Personal information
- Full name: Murilo Ribeiro de Almeida
- Date of birth: 21 January 1989 (age 37)
- Place of birth: Presidente Prudente, Brazil
- Height: 1.85 m (6 ft 1 in)
- Position: Forward

Youth career
- Bahia

Senior career*
- Years: Team / Apps / (Gls)
- 2009–2011: Bahia / 0 / (0)
- 2011–2012: Persiraja Banda Aceh / 25 / (7)
- 2012–2013: Busaiteen Club / 3 / (1)
- 2013: Magway FC / 10 / (4)
- 2013–2014: Mesaimeer
- 2014: Ettifaq FC / 6 / (0)
- 2015: Oita Trinita / 0 / (0)
- 2015: → AC Nagano Parceiro (loan) / 0 / (0)
- 2015: South China / 1 / (0)
- 2015–2016: Busaiteen Club
- 2016–2017: Al Tadhamon SC
- 2017–2018: Chennai City / 8 / (1)
- 2018: Marcerra Kuantan / 5 / (0)
- 2020: Luverdense / 3 / (0)

International career^{‡}
- 2011–2013: Timor-Leste U-23 / 4 / (3)
- 2012–2015: Timor-Leste / 8 / (6)

= Murilo de Almeida =

Brazilian-born East Timorese footballer

Murilo Ribeiro de Almeida (born January 21, 1989) simply known as Murilo de Almeida, is a footballer who played as a forward. Born in Brazil, he played for the Timor-Leste national team and is the country's leading goal scorer.

==Personal life==
Murilo was born at Presidente Prudente, Brazil, and naturalized East Timorese by fellow Brazilian Antônio Carlos Vieira, who was then the coach of Timor-Leste.

==Club career==
===Earlier career===
Murilo de Almeida began his professional club career at Esporte Clube Bahia in Brazil but has not appeared in a single league match.

===Persiraja===
In 2011, he signed for Persiraja Banda Aceh. Murilo made his debut for Persiraja Banda Aceh in a match versus Persijap Jepara. He score at his opening match debut; In 69 minutes, Murilo make a surprised goal. Persiraja finished 2-1 with Persijap. Murilo de Almeida was sent off in the 16th minute, after a protest with the referee because of his excessive diving at the goal post in Persija IPL match. Referee reaction was pulling out two yellow cards.

===Busaiteen===
Between 2012 and 2013, he signed with and played for Busaiteen Club in the Bahraini Premier League. After his departure, in the 2013 edition of Bahraini Premier League was won by Busaiteen.

===Magwe===
In 2013, he moved to Myanmar and played for Magwe FC and scored 4 goals in 10 league matches.

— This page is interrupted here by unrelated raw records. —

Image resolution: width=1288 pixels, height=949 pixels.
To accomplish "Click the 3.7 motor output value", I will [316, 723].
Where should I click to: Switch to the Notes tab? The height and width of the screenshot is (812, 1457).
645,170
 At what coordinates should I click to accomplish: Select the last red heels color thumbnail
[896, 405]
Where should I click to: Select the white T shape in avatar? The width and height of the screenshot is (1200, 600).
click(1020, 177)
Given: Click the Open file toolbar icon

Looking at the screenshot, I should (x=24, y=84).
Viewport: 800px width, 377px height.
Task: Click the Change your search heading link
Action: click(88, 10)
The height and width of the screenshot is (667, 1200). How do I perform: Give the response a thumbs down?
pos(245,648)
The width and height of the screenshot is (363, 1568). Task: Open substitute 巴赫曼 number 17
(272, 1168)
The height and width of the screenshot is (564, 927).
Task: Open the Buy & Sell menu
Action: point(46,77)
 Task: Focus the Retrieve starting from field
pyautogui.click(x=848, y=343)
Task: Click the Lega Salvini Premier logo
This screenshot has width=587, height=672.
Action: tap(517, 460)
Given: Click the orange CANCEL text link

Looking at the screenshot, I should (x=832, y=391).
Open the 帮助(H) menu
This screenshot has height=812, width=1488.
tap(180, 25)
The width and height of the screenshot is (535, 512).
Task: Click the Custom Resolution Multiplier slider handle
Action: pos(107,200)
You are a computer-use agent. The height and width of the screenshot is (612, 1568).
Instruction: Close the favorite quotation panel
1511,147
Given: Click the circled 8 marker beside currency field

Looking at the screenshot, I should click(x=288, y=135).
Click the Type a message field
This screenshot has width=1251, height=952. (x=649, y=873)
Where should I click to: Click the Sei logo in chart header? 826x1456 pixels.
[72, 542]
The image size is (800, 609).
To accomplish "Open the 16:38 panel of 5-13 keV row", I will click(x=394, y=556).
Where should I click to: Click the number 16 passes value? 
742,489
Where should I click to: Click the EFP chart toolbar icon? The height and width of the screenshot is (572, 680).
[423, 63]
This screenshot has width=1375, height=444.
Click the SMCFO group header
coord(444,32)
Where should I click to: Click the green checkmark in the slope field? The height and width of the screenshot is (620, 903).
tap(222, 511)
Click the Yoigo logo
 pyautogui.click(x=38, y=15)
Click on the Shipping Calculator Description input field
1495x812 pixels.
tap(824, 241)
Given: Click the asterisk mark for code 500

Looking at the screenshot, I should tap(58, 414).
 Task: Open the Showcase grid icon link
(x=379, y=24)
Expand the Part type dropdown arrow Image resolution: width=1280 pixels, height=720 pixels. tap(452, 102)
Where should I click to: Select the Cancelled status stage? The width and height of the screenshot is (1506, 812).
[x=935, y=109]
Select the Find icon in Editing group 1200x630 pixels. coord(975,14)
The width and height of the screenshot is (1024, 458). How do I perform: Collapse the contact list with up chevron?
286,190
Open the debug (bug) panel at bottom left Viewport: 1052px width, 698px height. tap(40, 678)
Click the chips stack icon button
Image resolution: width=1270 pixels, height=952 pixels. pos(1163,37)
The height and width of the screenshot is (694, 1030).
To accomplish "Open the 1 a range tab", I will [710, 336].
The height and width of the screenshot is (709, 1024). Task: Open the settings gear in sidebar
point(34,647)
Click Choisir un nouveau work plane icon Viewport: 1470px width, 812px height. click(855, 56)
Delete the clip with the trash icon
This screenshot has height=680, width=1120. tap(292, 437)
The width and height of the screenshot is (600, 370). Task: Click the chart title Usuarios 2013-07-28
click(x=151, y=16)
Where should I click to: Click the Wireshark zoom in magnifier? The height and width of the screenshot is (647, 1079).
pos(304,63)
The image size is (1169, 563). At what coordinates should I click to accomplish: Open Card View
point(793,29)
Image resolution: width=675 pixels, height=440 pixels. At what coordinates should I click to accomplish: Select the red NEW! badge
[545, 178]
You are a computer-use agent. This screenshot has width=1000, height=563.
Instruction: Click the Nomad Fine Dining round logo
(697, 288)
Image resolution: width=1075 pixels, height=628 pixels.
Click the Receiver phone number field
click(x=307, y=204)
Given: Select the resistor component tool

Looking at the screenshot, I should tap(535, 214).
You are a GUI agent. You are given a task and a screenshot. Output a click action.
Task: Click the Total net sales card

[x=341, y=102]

===Al-Mesaimeer and Ettifaq===
During the 2013-14 Qatari Second Division, he represented Al-Mesaimeer SC and later moved to Saudi giants Al-Ettifaq FC in 2014. With Ettifaq, he played only 6 games in the Saudi Professional League.

===Japanese leagues and Hongkong===
In 2015, he signed with J1 League outfit Oita Trinita and later played for AC Nagano Parceiro in the J3 League on loan from Oita.

Murilo later moved to South China AA in the Hong Kong Premier League and also appeared with the club in 2015 AFC Cup.

===Later career===
Murilo came back to his previous club Busaiteen Club in the Bahraini Premier League and stayed there until 2016. He later moved to Kuwait and joined Al Tadhamon SC.

===Chennai City===
In 2017, he signed with Indian I-League club Chennai City FC on a two-year deal. He appeared in 8 I-League matches and scored a single goal against Churchill Brothers SC. He was also impressive in his team’s 2-1 victory over Mohun Bagan AC in January.

==International career==
Murilo made his international debut for Timor-Leste national under-23 football team in the 2011 SEA Games, where the first match was against Brunei U23. Murilo is known for his quick and fast attack. Murilo scored 3 goals during the 2011 SEA Games. Recently, Murilo received a red card for bad conduct during the third match which was against Vietnam U23. He scored 3 goals in 4 matches for the Timor-Leste U23 between 2011 and 2013.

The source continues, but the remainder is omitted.